Jones can technically be called an All-Star, since he did make the American League team back in 2000, a year in which he finished fifth in the Cy Young voting. Jones was pretty good that season, posting a 3.52 ERA and a 3.48 FIP with 9.42 K/9 rate and 3.52 walks per nine.

Oh, he did have 42 saves that season, leading the league. And, while his ERA doesn't look impressive, this was in 2000, which may have been the Year of the Steroids or whatever you want to call it. That season was one of the biggest offensive seasons of the last era. That's why Jones' ERA+ was a more impressive 136.

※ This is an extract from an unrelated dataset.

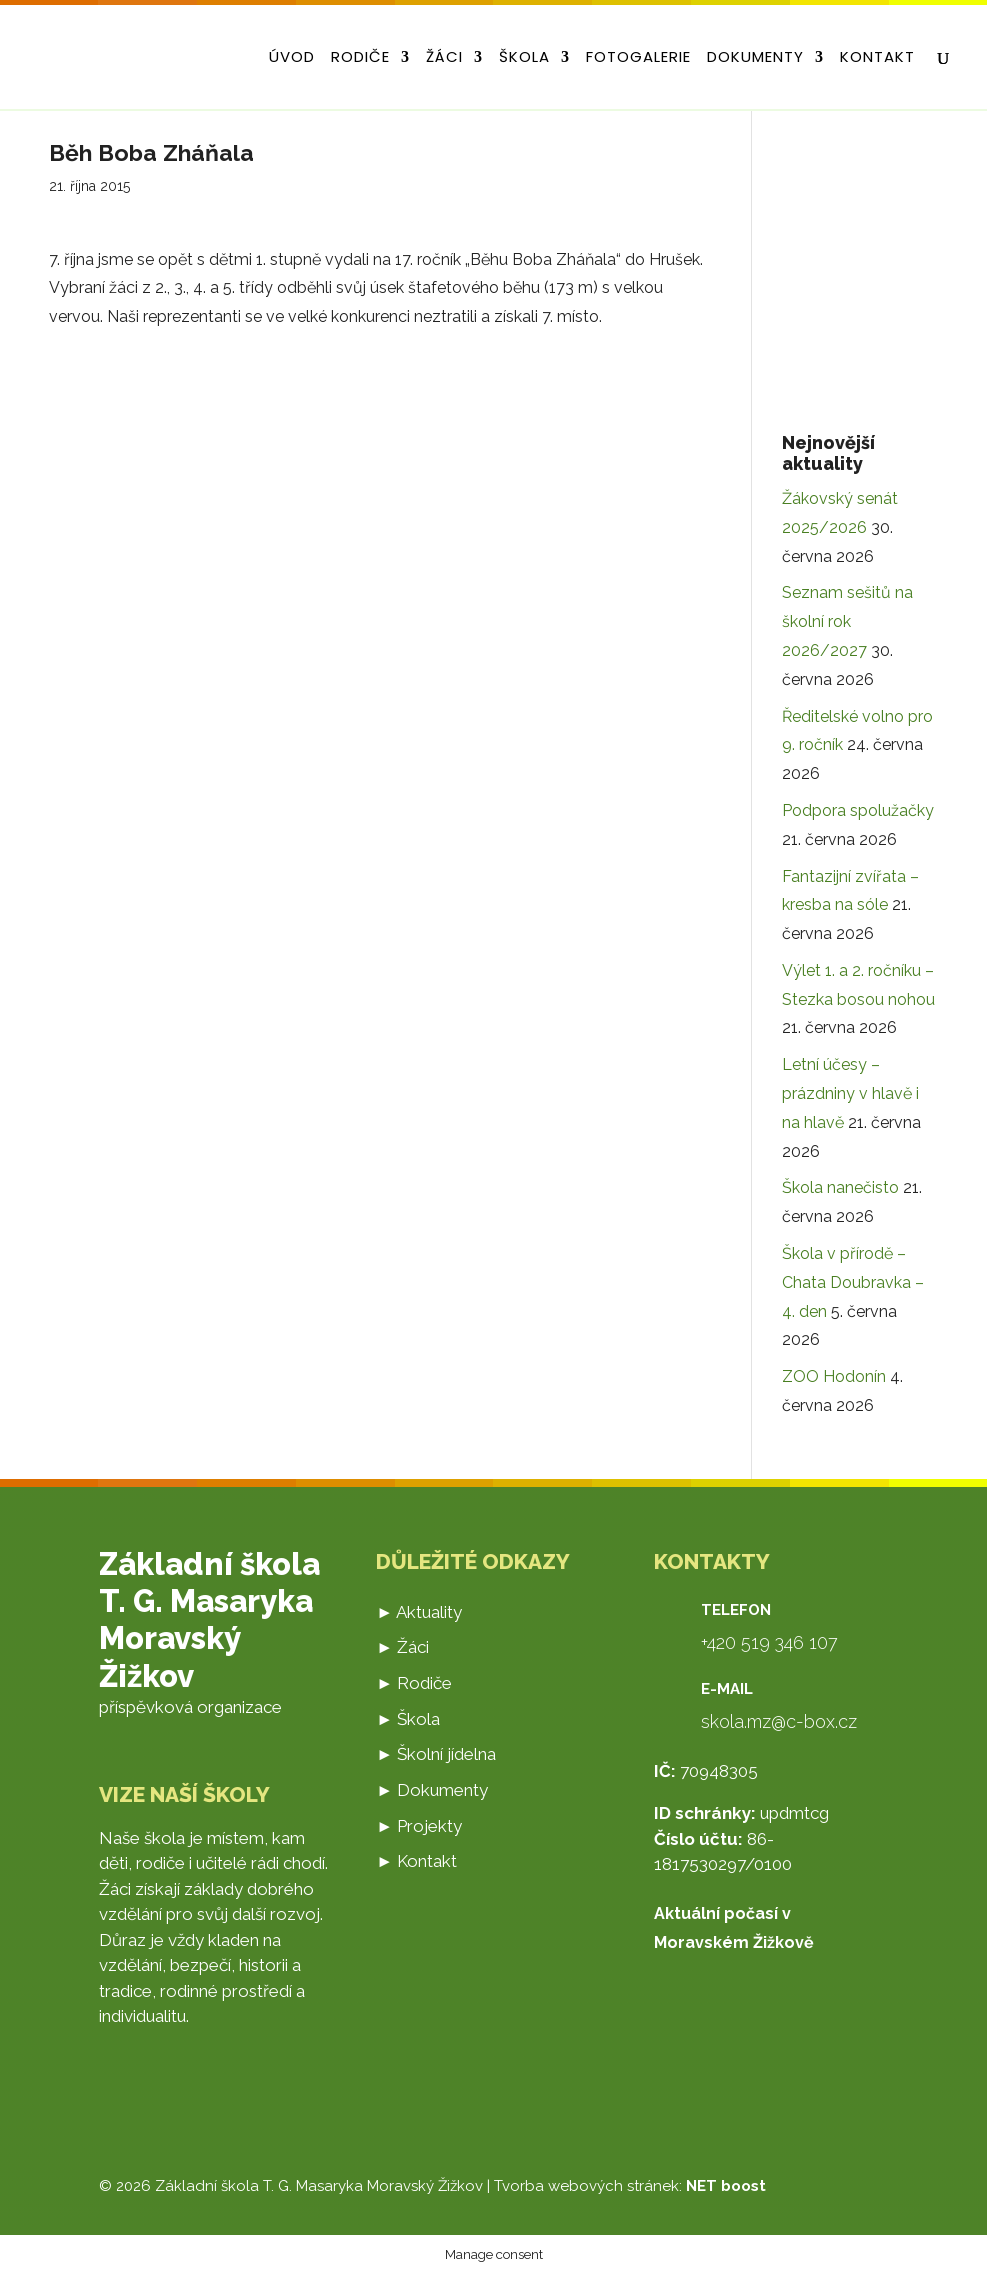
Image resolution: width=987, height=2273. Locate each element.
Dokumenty (755, 58)
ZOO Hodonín (834, 1376)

But, let's not get ahead of ourselves. There's still plenty of interesting stuff to mine from Jones before then. After being drafted in 1989, Jones spent five seasons in the minors before making his MLB debut. He was a starting pitcher in his first two seasons, including 1990, when as a 22-year old, he walked 109 and struck out 106 in 152 innings for Osceola in the Florida State League.

Control problems plagued Jones for pretty much his entire minor league career, as he finished with a walk rate of 6.2 for his career down there. Can you imagine if a pitcher with those kinds of stats was promoted and promoted before taking a spot for the big league team now? TCB would go crazy!

Jones dramatically cut down on his walks in his first two seasons with Houston, before they cropped back up again in 1995 and 1996. Houston had moved him at least part-time into the closer's role by that point, but seeing his ERA jump to 4.40 may have been too much to handle and Jones was part of a huge trade that winter.

Houston traded Jones, Doug Brocail, Brian Hunter and Orlando Miller to Detroit for Brad Ausmus, Jose Lima, Trever Miller, C.J. Nitkowski and Daryl Ward. The remarkable thing about that trade is all the players involved were major leaguers in some form or fashion. Brocail, Jones and Miller seemed to play about 80 combined seasons pitching in relief. I miss huge swaps like this.

In Detroit, Jones started racking up saves aplenty, but after 2000, he never really had big-time save totals again. Until he was traded again and again and signing as a free agent again and again, ending up in Florida in 2005, where he posted his second 40 save season with a much, much lower ERA.

All in all, Jones pitched 16 years in the majors, saved 319 games with a career ERA of 3.97 with eight different teams. For the 27th overall pick, I'd say that's a pretty good career. Interestingly enough, the 23-24-25 picks that season were Mo Vaughn, Alan Zinter and Chuck Knoblauch. Zinter is only relevant because of that brief stint in Houston when he debuted in the majors at Age 34 in 2002, hitting a pinch-hit home run in his sixth game.